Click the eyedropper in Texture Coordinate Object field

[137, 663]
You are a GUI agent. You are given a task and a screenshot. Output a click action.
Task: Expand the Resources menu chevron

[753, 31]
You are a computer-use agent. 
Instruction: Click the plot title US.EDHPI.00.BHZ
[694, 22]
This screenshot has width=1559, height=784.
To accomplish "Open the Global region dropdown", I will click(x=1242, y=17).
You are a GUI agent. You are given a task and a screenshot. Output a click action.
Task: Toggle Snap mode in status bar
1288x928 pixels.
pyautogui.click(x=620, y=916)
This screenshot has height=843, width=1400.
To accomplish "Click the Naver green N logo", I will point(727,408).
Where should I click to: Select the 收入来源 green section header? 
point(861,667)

### WHAT YOU SHOULD DO:
What you return should match the data character for character.

### RESPONSE TO THE EXERCISE:
Click the eyedropper in Texture Coordinate Object field

[137, 663]
You are a GUI agent. You are given a task and a screenshot. Output a click action.
Task: Expand the Resources menu chevron

[753, 31]
You are a computer-use agent. 
Instruction: Click the plot title US.EDHPI.00.BHZ
[694, 22]
This screenshot has width=1559, height=784.
To accomplish "Open the Global region dropdown", I will click(x=1242, y=17).
You are a GUI agent. You are given a task and a screenshot. Output a click action.
Task: Toggle Snap mode in status bar
1288x928 pixels.
pyautogui.click(x=620, y=916)
This screenshot has height=843, width=1400.
To accomplish "Click the Naver green N logo", I will point(727,408).
Where should I click to: Select the 收入来源 green section header? 
point(861,667)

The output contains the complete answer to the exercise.